Konuklarımız Bilgi ve Koç Üniversitelerinden Asistanlar, Konumuz Vakıf Üniversitelerinde Asistan Olmak
İstanbul Bilgi Üniversitesi'nden iki "eğitim asistanı" ve Koç Üniversitesi'nden bir "burslu asistan" arkadaşımız programımızın konuğuydu. Konuklarımız, "mevsimlik işçilik" olarak nitelendirdikleri "eğitim asistanlığı" ve "merdiven altı asistanlık" olarak nitelendirdikleri "burslu asistanlığı" pozisyonlarını, bu pozisyonların "araştırma görevlisi" pozisyonundan farklılıklarını ve İstanbul Bilgi Üniversitesi'nde yaşanan durumu anlattılar.

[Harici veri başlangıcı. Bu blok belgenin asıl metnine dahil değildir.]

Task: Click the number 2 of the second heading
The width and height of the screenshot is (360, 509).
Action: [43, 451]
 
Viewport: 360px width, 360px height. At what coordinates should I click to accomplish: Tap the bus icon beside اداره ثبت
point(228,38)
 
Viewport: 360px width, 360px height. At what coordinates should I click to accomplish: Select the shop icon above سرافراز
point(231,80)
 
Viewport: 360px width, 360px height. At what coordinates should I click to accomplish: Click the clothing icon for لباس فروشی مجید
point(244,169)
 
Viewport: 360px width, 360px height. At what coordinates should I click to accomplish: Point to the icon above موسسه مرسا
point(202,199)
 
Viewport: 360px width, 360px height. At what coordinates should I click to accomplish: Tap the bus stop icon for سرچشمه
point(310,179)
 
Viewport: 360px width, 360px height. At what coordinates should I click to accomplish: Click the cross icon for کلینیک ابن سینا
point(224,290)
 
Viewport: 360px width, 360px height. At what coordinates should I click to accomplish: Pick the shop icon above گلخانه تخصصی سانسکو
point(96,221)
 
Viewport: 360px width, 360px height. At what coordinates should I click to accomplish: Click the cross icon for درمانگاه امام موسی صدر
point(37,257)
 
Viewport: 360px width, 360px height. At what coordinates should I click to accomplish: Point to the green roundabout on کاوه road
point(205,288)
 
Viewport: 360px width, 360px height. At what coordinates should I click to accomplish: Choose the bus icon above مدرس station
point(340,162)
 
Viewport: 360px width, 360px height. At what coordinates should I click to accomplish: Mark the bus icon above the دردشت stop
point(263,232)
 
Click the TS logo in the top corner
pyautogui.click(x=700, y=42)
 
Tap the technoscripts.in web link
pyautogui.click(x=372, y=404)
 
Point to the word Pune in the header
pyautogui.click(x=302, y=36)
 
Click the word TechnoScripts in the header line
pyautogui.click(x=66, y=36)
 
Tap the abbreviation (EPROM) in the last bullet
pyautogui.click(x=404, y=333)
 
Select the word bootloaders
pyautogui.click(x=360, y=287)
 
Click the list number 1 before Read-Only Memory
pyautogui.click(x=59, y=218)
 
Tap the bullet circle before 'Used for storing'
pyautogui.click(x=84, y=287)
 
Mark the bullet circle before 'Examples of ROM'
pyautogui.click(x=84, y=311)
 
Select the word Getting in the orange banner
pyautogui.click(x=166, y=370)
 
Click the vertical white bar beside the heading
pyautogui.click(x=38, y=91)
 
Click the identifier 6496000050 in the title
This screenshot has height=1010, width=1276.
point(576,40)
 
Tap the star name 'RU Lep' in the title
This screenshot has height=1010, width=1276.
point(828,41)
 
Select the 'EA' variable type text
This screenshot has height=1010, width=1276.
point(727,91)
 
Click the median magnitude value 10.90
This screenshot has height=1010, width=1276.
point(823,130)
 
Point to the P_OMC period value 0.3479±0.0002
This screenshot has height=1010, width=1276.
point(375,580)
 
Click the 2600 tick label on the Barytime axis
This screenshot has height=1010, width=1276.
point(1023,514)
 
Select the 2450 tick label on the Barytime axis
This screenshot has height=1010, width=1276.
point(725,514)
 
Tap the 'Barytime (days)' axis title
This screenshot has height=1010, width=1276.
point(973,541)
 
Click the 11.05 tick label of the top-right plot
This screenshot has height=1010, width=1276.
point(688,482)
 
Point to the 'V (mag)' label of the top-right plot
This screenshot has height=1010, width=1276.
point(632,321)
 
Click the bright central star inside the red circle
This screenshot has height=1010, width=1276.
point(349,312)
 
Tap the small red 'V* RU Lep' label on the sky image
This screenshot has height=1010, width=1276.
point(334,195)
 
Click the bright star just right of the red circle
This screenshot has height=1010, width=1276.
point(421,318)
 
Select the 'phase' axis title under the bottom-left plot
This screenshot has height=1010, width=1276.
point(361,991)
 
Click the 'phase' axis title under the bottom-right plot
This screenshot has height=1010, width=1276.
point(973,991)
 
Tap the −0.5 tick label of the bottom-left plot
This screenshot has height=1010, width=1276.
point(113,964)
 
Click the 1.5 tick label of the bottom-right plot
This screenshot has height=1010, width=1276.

Vakıf üniversitelerinde, özlük hakları anlamında oldukça geri olan ve 10 aylık sözleşmelerle güvencesiz çalıştırılan eğitim asistanlarının ve burslu asistanların durumlarını Bilgi Üniversitesi ve Koç Üniversitesi örnekleri üzerinden konuştuğumuz radyo programımızın kaydını aşağıda bulabilirsiniz:
İstanbul Bilgi Üniversitesi'nde eğitim asistanlarının işten çıkarılması durumuna karşı Bilgi Asistan Dayanışması'nın başlattığı direnişi ve yaşadıkları süreci anlattıkları açıklamayı da dinleyici ve okuyucularımızla paylaşıyoruz:
İstanbul
Bilgi Üniversitesi’nde 2011 yılından itibaren YÖK’e bağlı araştırma görevlisi
kadroları minimuma indirildi ve bu kadrolar yerine sözleşmeli eğitim asistanı
alınmaya başlandı. Bu kadro bürokratik süreçlerin bir kısmını bertaraf ettiği
için daha “özgür” görünüyordu. Ancak özgürlüğün bedeli ağırdı: Eğitim
asistanları Eylül-Haziran arası 10 aylık sözleşme ile çalıştırıldılar,
araştırma görevlisinin maaşına göre neredeyse %30 daha az maaş aldılar.
Hatırlatmakta fayda var, tüm bu süreç 2010 yılındaki sendikalaşma sürecinin
ardından birçok araştırma görevlisinin işten çıkartılmasıyla başladı.
Eğitim
asistanları, araştırma görevlileri ile tamamen aynı akademik işleri yapar.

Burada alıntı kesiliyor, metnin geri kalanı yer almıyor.